▶ [Fuente]
Paranoia
Juan
Gabriel Vásquez
Hace cosa de un mes, el pen de Estados Unidos llevó a cabo una encuesta
entre sus miembros —528 de
los más de 6.000 escritores
afiliados a la organización—
para determinar las maneras en que la vigilancia informática está cambiando sus comportamientos.
Por: Juan Gabriel Vásquez
Seguí el proceso y sus resultados con especial atención, porque de un tiempo para acá
me parece que sólo hay una cosa
más preocupante que el espionaje sistemático a los ciudadanos y la
violación de su derecho a la privacidad: el hecho de que parece
no importarnos. Yo no tengo nada que ocultar, es la reacción automática o entrenada de algunos, como si el hecho
de no tener intenciones terroristas justificara que nuestros comportamientos
o nuestros intereses —nuestra “huella digital”, le dicen ahora— fueran
objeto de comercio entre las empresas y esas agencias. (Ah, las hipócritas empresas: ¿recuerdan ustedes las veces
que Microsoft o Google se ha llenado
la boca con palabras como “libertad de expresión”, como “neutralidad de la red”, para luego poner datos
a disposición del primer enviado
gubernamental que venga a pedirlos?).
Sea
como sea, la encuesta del
PEN trajo revelaciones inquietantes. El 28% de los escritores
que respondieron dijo haber recortado
o evitado actividades en las redes sociales;
el 24% dijo que se habían preocupado por evitar ciertos
temas en sus conversaciones telefónicas o en sus correos electrónicos;
el 26% dijo haber evitado escribir sobre ciertos temas.
El New York Times mencionaba el caso
de Charles J. Shields, un biógrafo que ha dejado de escribir sobre la historia de la defensa civil en Estados Unidos, pues eso le implicaría
poner en el buscador o en sus conversaciones palabras que harían
saltar las alarmas de la NSA. Esto no significa más que
una cosa: los escritores se están autocensurando. Están dejando de escribir sobre ciertos asuntos,
sobre todo si ello implica
el uso en sus comunicaciones de ciertos términos. De manera que así es:
el estado actual de las cosas en la democracia más poderosa del mundo ha logrado lo que no habían logrado
hasta ahora los peores totalitarismos, las peores teocracias:
el control mental de los individuos.

▶ [Material proporcionado]
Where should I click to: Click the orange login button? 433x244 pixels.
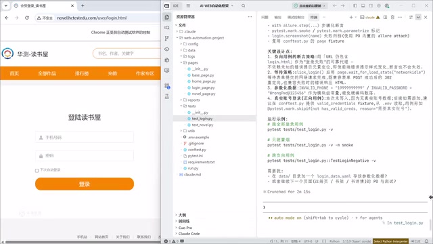tap(85, 184)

▶ [Tarea] Según la fuente, ¿qué porcentaje de los escritores que respondieron la encuesta del PEN dijo haber evitado escribir sobre ciertos temas?

▶ [Respuesta completa] El 26%.